They're material from a policy point of view but not financially or operationally. We know where every penny comes from and where it goes.
These aren't the kinds of things audits examine, and we don't demand to see the internal deliberations of the SCOTUS or transcripts of all the meetings that take place in Trump's, McConnell's or Pelosi's offices.
This is purely to eliminate the independence of the Fed and put monetary policy directly into the hands of politicians.
Politicians aren't economists and generally know nothing about central banking. What they do know is how to use government spending and policy to buy votes.
If people want to be honest and have a discussion about eliminating the Fed's independence, fine, but as long as they hide behind the "audit" canard I'll call them crackpots.
> This is purely to eliminate the independence of the Fed and put monetary policy directly into the hands of politicians.
That is exactly the point. If the Fed is not a public office, it has no business playing the role in our monetary system that it does.

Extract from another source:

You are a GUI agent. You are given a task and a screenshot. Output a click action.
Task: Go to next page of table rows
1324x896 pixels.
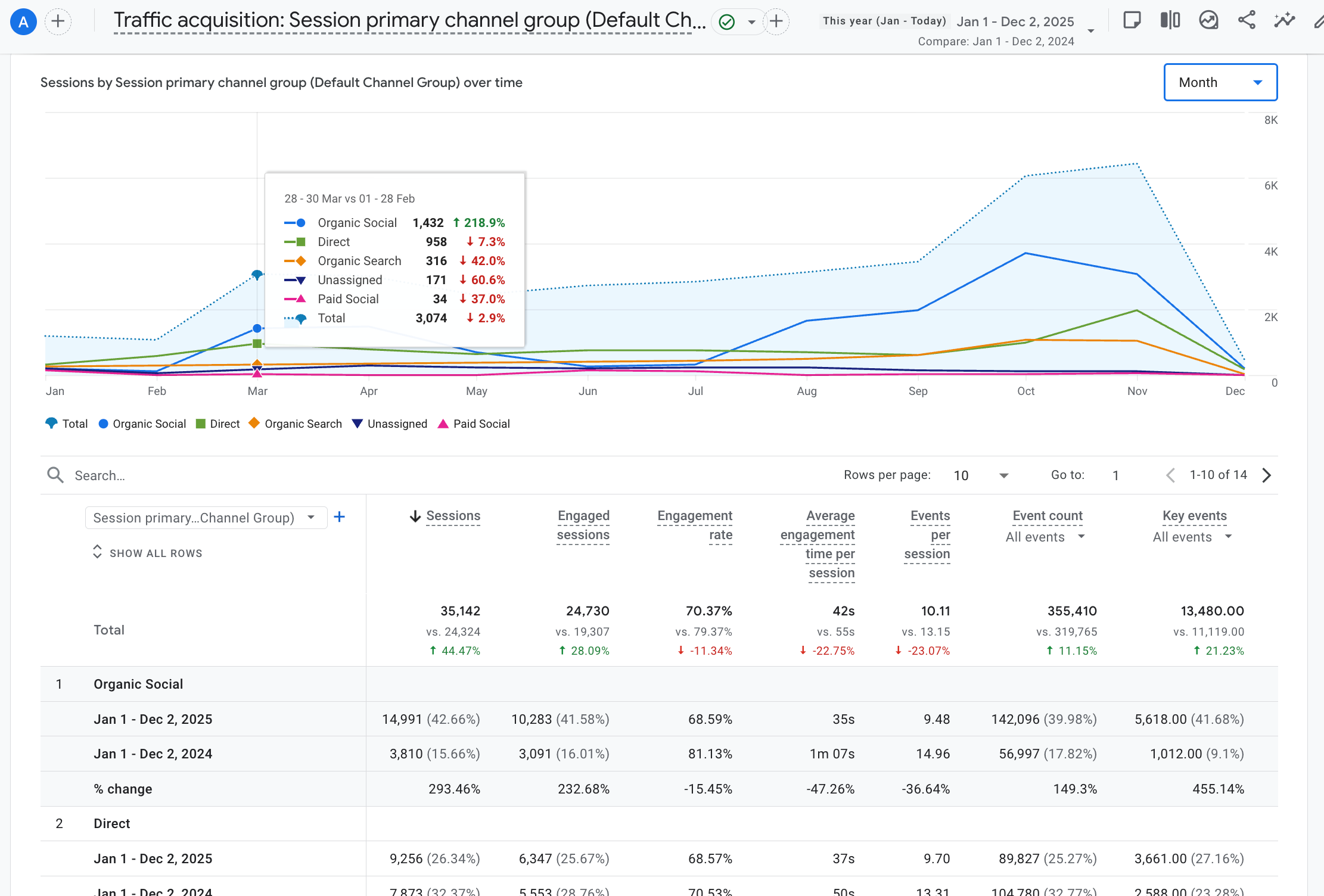pos(1267,475)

> These aren’t the kinds of things audits examine, and we don’t demand to see the internal deliberations of the SCOTUS or transcripts of all the meetings that take place in Trump’s, McConnell’s or Pelosi’s offices.
The Fed, unlike anything you mention here, is NOT a Constitutional office, it does NOT have Constitutional immunities. It is an organization allegedly dedicated to a public service.
Your instinct was spot on, though; for the privileges claimed by the Fed, enshrinement in the Constitution and no less is required. Yet such enshrinement has not occurred and will not occur. So it owes the public a full accounting of everything, not merely the parts it wishes to have public.